Assignment
Type out the data again, word for word and in full.

Material supplied
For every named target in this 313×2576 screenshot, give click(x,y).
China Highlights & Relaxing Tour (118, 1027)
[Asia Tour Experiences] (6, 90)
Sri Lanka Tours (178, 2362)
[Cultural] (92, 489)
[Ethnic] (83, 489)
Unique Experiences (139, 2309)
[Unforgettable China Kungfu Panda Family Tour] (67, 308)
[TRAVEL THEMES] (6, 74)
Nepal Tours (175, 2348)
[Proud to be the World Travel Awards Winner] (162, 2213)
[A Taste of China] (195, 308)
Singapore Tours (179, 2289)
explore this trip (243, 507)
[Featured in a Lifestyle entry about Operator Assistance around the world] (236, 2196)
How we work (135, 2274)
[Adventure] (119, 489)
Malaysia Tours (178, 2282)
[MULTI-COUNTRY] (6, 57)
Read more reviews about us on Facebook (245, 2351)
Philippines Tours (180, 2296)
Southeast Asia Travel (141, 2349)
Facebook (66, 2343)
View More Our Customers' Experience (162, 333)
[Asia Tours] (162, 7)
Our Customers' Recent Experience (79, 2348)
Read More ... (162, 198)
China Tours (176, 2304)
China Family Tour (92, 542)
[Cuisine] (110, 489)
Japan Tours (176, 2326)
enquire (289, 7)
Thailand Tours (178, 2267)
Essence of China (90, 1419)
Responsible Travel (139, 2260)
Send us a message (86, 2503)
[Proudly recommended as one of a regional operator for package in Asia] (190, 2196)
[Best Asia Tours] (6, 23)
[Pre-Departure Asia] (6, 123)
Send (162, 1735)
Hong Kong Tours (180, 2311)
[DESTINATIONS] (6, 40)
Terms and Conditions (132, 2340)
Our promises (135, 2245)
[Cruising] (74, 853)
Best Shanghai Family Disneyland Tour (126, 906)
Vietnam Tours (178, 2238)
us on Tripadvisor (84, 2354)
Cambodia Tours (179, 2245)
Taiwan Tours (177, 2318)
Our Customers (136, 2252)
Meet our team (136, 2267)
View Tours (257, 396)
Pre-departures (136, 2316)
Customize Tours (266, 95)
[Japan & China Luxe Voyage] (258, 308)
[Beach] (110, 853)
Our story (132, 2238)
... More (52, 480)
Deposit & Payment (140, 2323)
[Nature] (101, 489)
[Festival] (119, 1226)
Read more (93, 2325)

Task solution
For every named target in this 313×2576 screenshot, give click(x,y).
China Highlights & Relaxing Tour (118, 1027)
[Asia Tour Experiences] (6, 90)
Sri Lanka Tours (178, 2362)
[Cultural] (92, 489)
[Ethnic] (83, 489)
Unique Experiences (139, 2309)
[Unforgettable China Kungfu Panda Family Tour] (67, 308)
[TRAVEL THEMES] (6, 74)
Nepal Tours (175, 2348)
[Proud to be the World Travel Awards Winner] (162, 2213)
[A Taste of China] (195, 308)
Singapore Tours (179, 2289)
explore this trip (243, 507)
[Featured in a Lifestyle entry about Operator Assistance around the world] (236, 2196)
How we work (135, 2274)
[Adventure] (119, 489)
Malaysia Tours (178, 2282)
[MULTI-COUNTRY] (6, 57)
Read more reviews about us on Facebook (245, 2351)
Philippines Tours (180, 2296)
Southeast Asia Travel (141, 2349)
Facebook (66, 2343)
View More Our Customers' Experience (162, 333)
[Asia Tours] (162, 7)
Our Customers' Recent Experience (79, 2348)
Read More ... (162, 198)
China Tours (176, 2304)
China Family Tour (92, 542)
[Cuisine] (110, 489)
Japan Tours (176, 2326)
enquire (289, 7)
Thailand Tours (178, 2267)
Essence of China (90, 1419)
Responsible Travel (139, 2260)
Send us a message (86, 2503)
[Proudly recommended as one of a regional operator for package in Asia] (190, 2196)
[Best Asia Tours] (6, 23)
[Pre-Departure Asia] (6, 123)
Send (162, 1735)
Hong Kong Tours (180, 2311)
[DESTINATIONS] (6, 40)
Terms and Conditions (132, 2340)
Our promises (135, 2245)
[Cruising] (74, 853)
Best Shanghai Family Disneyland Tour (126, 906)
Vietnam Tours (178, 2238)
us on Tripadvisor (84, 2354)
Cambodia Tours (179, 2245)
Taiwan Tours (177, 2318)
Our Customers (136, 2252)
Meet our team (136, 2267)
View Tours (257, 396)
Pre-departures (136, 2316)
Customize Tours (266, 95)
[Japan & China Luxe Voyage] (258, 308)
[Beach] (110, 853)
Our story (132, 2238)
... More (52, 480)
Deposit & Payment (140, 2323)
[Nature] (101, 489)
[Festival] (119, 1226)
Read more (93, 2325)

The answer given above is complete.